Accounting policies are the specific principles, bases, conventions, rules and practices applied by an undertaking in preparing and presenting its annual accounts.
Measurement basis are a subset of accounting policies that designate the techniques used to determine the amounts of items recorded in the annual accounts.
Accounting estimates are monetary amounts recognised in the annual accounts that are subject to measurement uncertainty.
As a general rule, the accounting policies and measurement basis are chosen by the administrative or management body at the latest when drawing up the annual accounts for the first financial year following the incorporation or creation of the undertaking, it being understood that these accounting policies and measurement bases must comply with the general principles and measurement models set out in sections 7 and 7bis of Chapter II of Title II LRCS. If the undertaking is durably bound by the choice of accounting policies and measurement bases initially made, it may be that at some point in its existence, the undertaking feels the need or is obliged to change one or the other accounting policies. By way of illustration, such changes may be motivated by the desire to provide users of the annual accounts with more relevant information and/or to better reflect the business model of the undertaking.
In this context, the question naturally arises of the accounting treatment of changes in accounting policies or measurement bases.
Broadly speaking, there are three technically possible solutions:
(1) a first possibility would be to apply the change “retrospectively”5, i.e. as if the new accounting policy had always been applied, with the opening balance sheet and comparative figures being amended for comparability purposes. A major problem arises with the application of the retrospective change, namely non-compliance with the key principle of intangibility (immutability) of the opening balance sheet referred to in Article 51 para. 1 point f) LRCS.
(2) a second option would be to apply the change – for the portion relating to previous financial years – in the accounts “at the very beginning of the financial year”6 in which the decision to make a change is taken. The effect of the change of accounting policies relating to the current financial year would be recognised at the end of the financial year. This option would ensure compliance with the principle of intangibility (immutability) of the opening balance sheet in respect of the closing balance sheet of the previous financial year, as well as compliance with the principle of matching income and expenses for the financial year.
(3) a third option would be to apply the change “prospectively”7, i.e. to apply the new accounting policy as from the date of the change by recognising the effect of the change of accounting policy in the annual accounts for the year in which the decision to change was taken. The principle of intangibility (immutability) of the opening balance sheet would then be complied with, but the principle of matching income and expenses for the financial year would be derogated from.
In view of the above, CNC is of the opinion that the first option should be ruled out, as retrospective application of a change in accounting policy would violate the key principle of the intangibility (immutability) of the opening balance sheet.

◆ GIVEN INFORMATION ◆

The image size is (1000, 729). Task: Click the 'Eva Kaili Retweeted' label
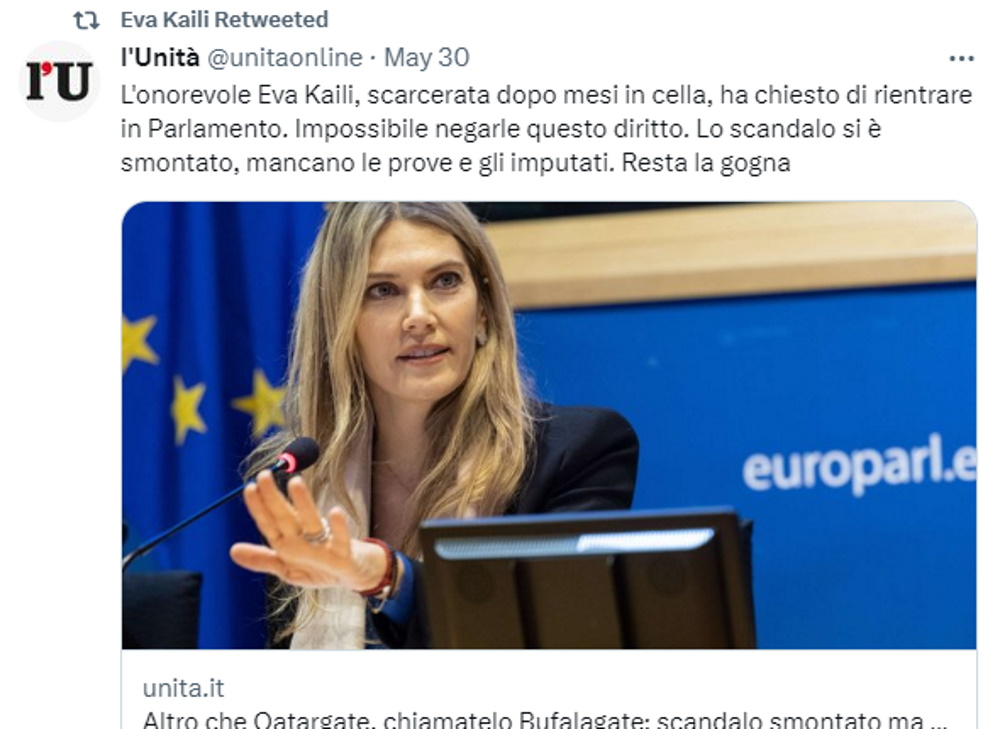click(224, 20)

◆ TASK REQUIREMENTS ◆
Continue the passage on changes in accounting policies and measurement bases, starting after its final sentence.

◆ EXPECTED OUTPUT ◆
CNC considers that the preferred solution for accounting for a change in accounting policy and measurement basis under LUX GAAP and LUX GAAP – FV is the second option mentioned above (see illustrative example 1). The effect of the change of accounting policy would thus be recognised at the opening date of the financial year in which the decision to change was taken, for the portion relating to previous financial years. All balance sheet captions affected by the change would be adjusted and the resulting impact recognised directly in equity. Appropriate information would be provided in the notes to the annual accounts8. The portion of the change in accounting policy corresponding to the current financial year would be recognised at the end of the financial year. This treatment makes it possible to recognise the effects of the change as if the new accounting policy had always been applied, without derogating from the principle of intangibility (immutability) of the opening balance sheet, while ensuring a true and fair view of the profit and loss account for the current financial year. Indeed, the profit and loss account is not impacted by the cumulative effects of previous years, thereby complying with the principle of matching of income and expenses.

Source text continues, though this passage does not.